In 1978 the Municipal Government of Venice held an invited international competition to design a major public open space in the city. The project started from the notion of an architecture that invents its own site and program. Rather than trying to reproduce or simulate an existing Venice whose authenticity cannot be replicated, the project constructs another, fictitious Venice. In this case, the gridded structure of Le Corbusier’s Venice Hospital, designed in the 1940s, was expanded and used as a structure over the given site. This grid is marked as an absence, a series of voids, which act as metaphors for man’s displacement from his position as the central instrument of measure. In this project, architecture becomes the measure of itself. 

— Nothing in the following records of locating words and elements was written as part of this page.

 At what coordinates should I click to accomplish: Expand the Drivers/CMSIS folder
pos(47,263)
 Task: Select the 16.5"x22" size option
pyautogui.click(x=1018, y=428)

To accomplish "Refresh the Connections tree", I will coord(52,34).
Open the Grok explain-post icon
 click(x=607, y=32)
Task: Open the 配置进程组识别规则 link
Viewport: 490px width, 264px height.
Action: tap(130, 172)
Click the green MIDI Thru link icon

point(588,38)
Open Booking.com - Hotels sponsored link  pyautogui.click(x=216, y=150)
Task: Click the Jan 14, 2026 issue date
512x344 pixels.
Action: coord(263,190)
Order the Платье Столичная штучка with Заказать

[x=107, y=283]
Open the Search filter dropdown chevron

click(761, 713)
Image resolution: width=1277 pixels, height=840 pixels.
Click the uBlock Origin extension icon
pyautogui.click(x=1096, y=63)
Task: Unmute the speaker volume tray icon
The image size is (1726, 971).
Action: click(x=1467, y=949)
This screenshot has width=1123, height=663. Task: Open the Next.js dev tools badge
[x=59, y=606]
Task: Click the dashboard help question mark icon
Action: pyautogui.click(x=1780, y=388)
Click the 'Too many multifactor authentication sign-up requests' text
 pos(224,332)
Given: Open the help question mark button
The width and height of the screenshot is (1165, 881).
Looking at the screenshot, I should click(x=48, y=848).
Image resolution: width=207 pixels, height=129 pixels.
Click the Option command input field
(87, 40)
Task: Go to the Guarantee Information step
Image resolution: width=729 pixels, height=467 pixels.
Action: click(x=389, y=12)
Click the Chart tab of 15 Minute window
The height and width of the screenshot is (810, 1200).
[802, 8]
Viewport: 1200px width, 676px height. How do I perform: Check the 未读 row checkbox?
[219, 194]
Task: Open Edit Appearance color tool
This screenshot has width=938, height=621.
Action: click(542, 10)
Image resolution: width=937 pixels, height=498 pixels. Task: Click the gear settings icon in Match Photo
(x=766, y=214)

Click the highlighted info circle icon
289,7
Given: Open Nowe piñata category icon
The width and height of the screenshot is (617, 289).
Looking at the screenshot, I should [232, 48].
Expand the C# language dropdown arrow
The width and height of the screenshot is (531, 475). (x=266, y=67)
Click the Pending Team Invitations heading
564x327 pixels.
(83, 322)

The objects that inhabit this landscape are variations of an earlier project, House 11a, shown at different scales. The smallest object is too small to shelter, but raises question whether it is a house or the model of a house. The middle-sized object may be a house, but it contains the smaller object inside. Is it a house, or a museum of houses? The largest object is twice the size of the middle-sized object. What can this object be called?

The sequence and the relationships between the objects are intended to place into question the idea of meaning as an effect of function. The fiction thus created acts as a notation and a critique of existing institutionalized definitions. The imaginary metaphysical landscape exists in contrast to the surrounding urban context, yet at the same time enhances it energy.